Qualitative Visualization

Generated trajectories demonstrate semantic diversity and instruction adherence (Figure 10), multi-view spatial coherence (Figure 11), and high-fidelity appearance transfer across real and simulated domains (Figure 12). ViewTransfer outputs produce physically consistent action adaptation under novel viewpoints (Figure 13), while MimicTransfer enables accurate cross-embodiment translation from human to robot trajectories (Figure 14). 3D-generated scenes display geometric and dynamic realism (Figure 15).

Figure 10: Visualization results of GigaWorld-0-Video-Dreamer conditioned on the same initial frame but different text prompts, demonstrating its ability to produce diverse, semantically consistent future trajectories.

Figure 11: Multi-view visualization results of GigaWorld-0-Video-Dreamer conditioned on the same initial frame but different text prompts.
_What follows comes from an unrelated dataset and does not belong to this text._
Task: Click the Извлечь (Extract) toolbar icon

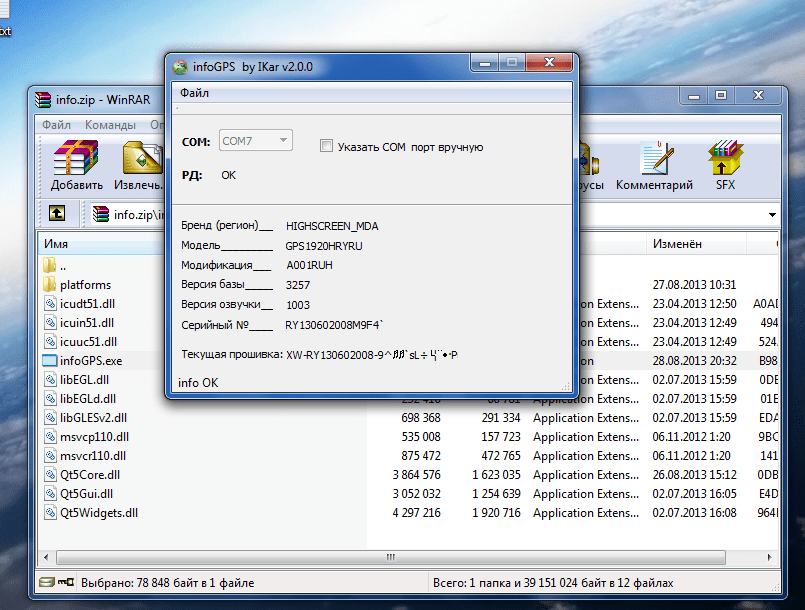Action: tap(142, 160)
Figure 12: Visualization results of GigaWorld-0-Video-AppearanceTransfer, which enables photorealistic editing of texture, material, and lighting in real-world or simulation-acquired videos while preserving scene geometry, object semantics, and temporal coherence.

Figure 13: Visualization results of GigaWorld-0-Video-ViewTransfer, which synthesizes photorealistic videos from arbitrary camera viewpoints while simultaneously adapting robot arm trajectories to maintain physical plausibility and action consistency, enabling the generation of diverse embodied manipulation data.
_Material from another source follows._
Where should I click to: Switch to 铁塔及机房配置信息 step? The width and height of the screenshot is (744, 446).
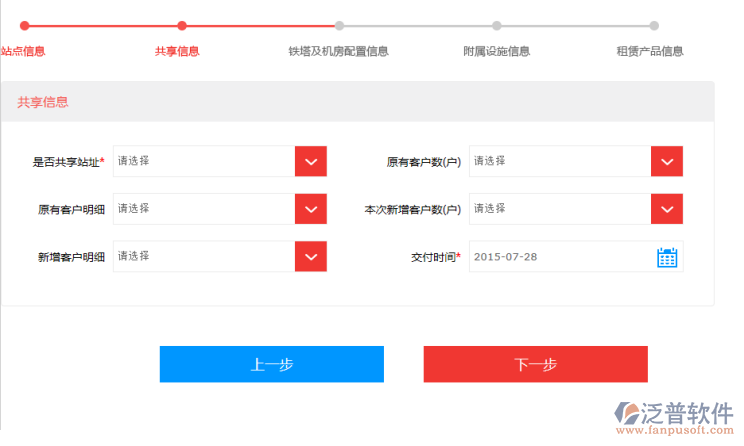(x=338, y=51)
Figure 14: Visualization results of GigaWorld-0-Video-MimicTransfer, which translates first-person human demonstration videos into robot-executable manipulation trajectories, enabling scalable synthesis of cross-embodiment training data for VLA models.
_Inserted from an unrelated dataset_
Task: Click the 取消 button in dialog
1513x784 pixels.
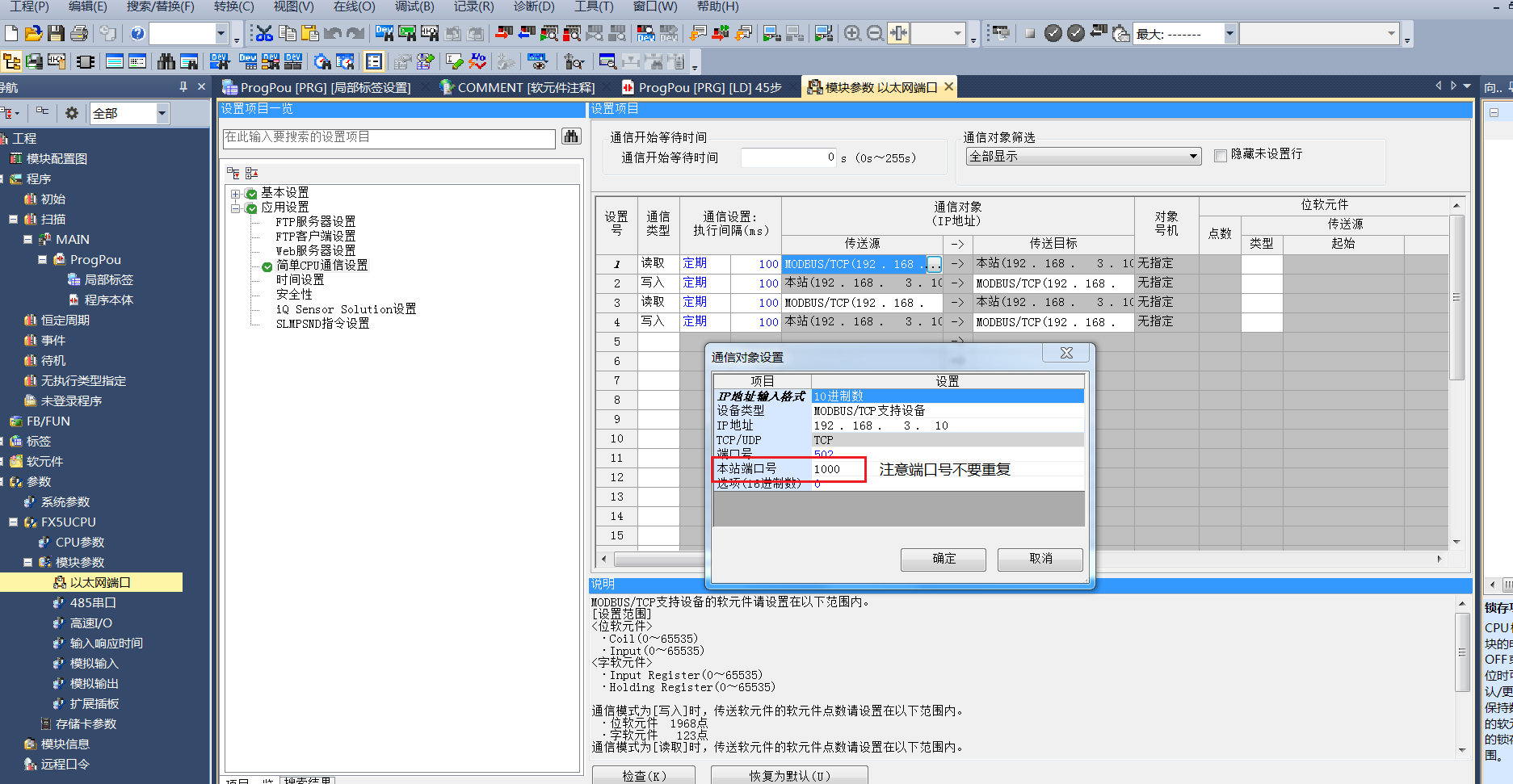Action: (x=1040, y=559)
Figure 15: Visualization results of GigaWorld-0-3D, showcasing geometrically consistent rendering and physically realistic robot actions.

Downstream Policy Performance

Policies trained solely on GigaWorld-0-generated data with the GigaBrain-0 VLA model achieve high task success rates in real robot deployments across laundry folding, paper towel preparation, table bussing, juice preparation, basket and box movement (Figures 17–22). This demonstrates cross-domain, zero-shot generalization and robust performance without real-world interaction during training.

Figure 16: Deployment of GigaBrain-0 on the G1 humanoid robot for real-world laundry folding.

Figure 17: Deployment of GigaBrain-0 on the PiPER arms for real-world paper towel preparation.

Figure 18: Deployment of GigaBrain-0 on PiPER arms for real-world table bussing.

Figure 19: Deployment of GigaBrain-0 on G1 humanoid robot for real-world juice preparation.

Figure 20: Deployment of GigaBrain-0 on the G1 humanoid robot for real-world paper towel preparation.

Figure 21: Deployment of GigaBrain-0 on the PiPER arms for real-world laundry baskets moving.

Implications and Future Directions

GigaWorld-0 establishes world models as core data infrastructure for embodied AI, enabling high-throughput generation of instruction-aligned, physically realistic, and geometrically coherent synthetic datasets. The capacity for appearance, viewpoint, and embodiment generalization addresses longstanding sim2real transfer challenges and enables scalable policy training for heterogeneous robotic platforms.

Potential future avenues include deployment of GigaWorld-0 as an interactive policy environment for closed-loop model-based RL, leveraging learned physical and semantic priors for active policy proposal and task decomposition, and enabling self-improving pipelines through continual real-world and synthetic data co-training.

Conclusion

GigaWorld-0 demonstrates state-of-the-art performance in synthetic data generation for embodied AI and VLA policy training, with empirically validated improvements in generalization, robustness, and scalability. Its unified modeling and large-scale training infrastructure provide a solid foundation for advancing universal robot learning and embodied intelligence research, moving toward integrated simulation-policy loops and lifelong adaptation via synthetic world models.